What you have to do - Look below for the line holding "You are a computer-use" and the line holding "Instruction: Click the". Repeat those two and everything between, exactly.

Information supplied -
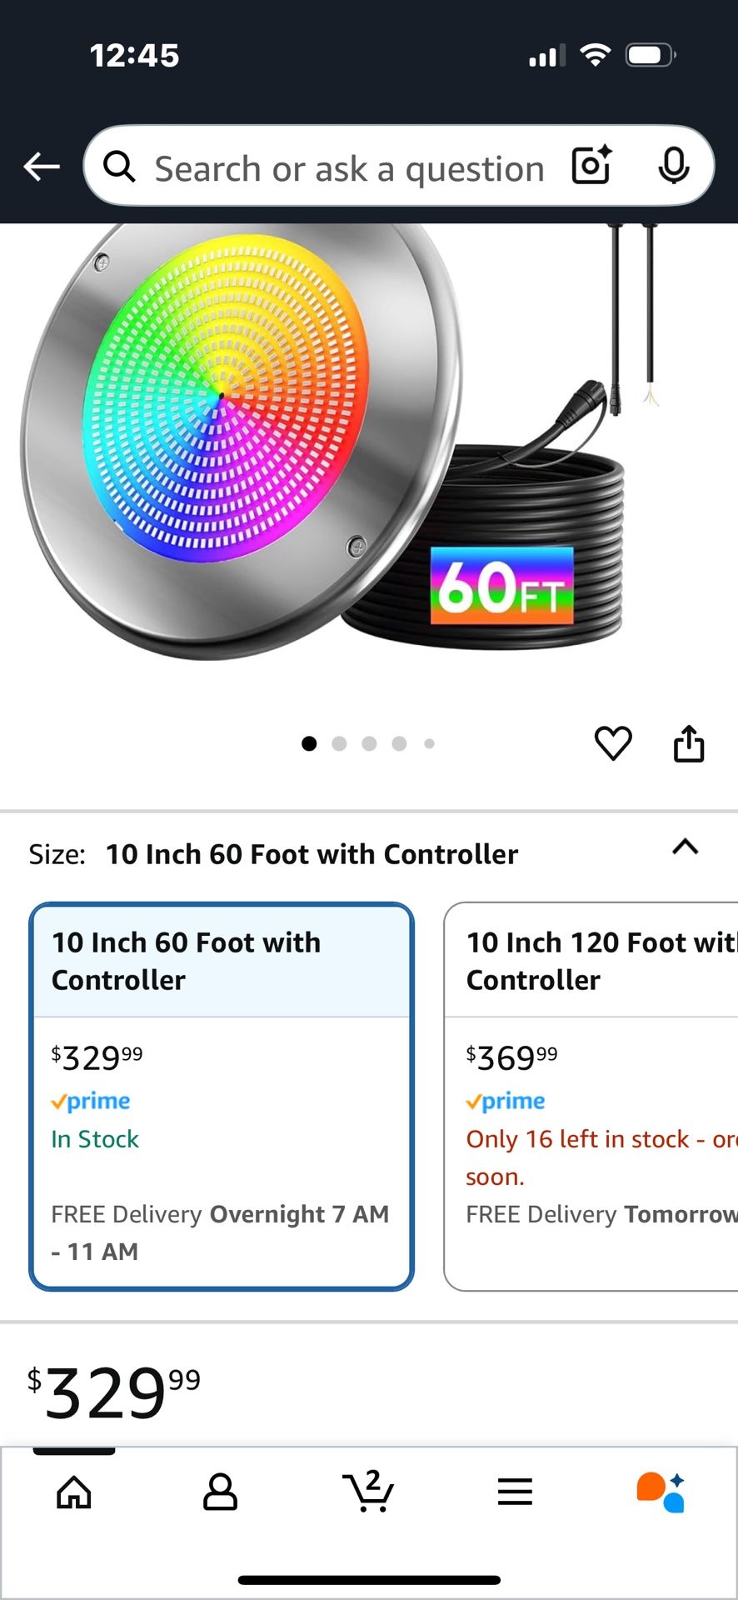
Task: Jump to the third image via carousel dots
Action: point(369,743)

---

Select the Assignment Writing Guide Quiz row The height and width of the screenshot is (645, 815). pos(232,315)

* * *

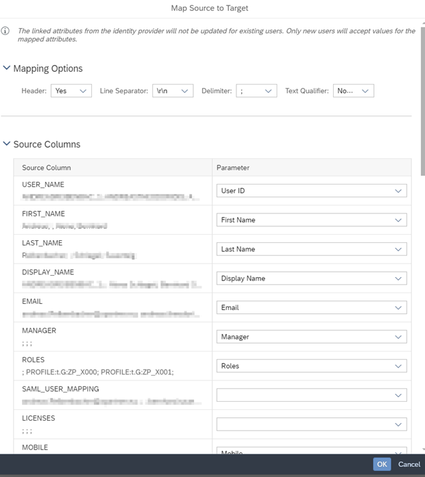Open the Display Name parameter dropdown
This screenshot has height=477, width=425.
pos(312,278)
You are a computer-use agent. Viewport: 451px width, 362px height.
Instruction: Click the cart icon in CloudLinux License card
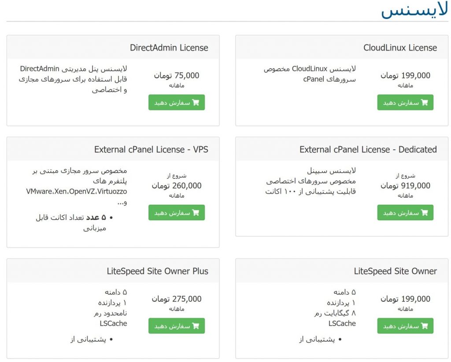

Response to the exercise -
You are a computer-use agent. Viewport: 451px width, 362px height.
Instruction: Click the cart icon in CloudLinux License card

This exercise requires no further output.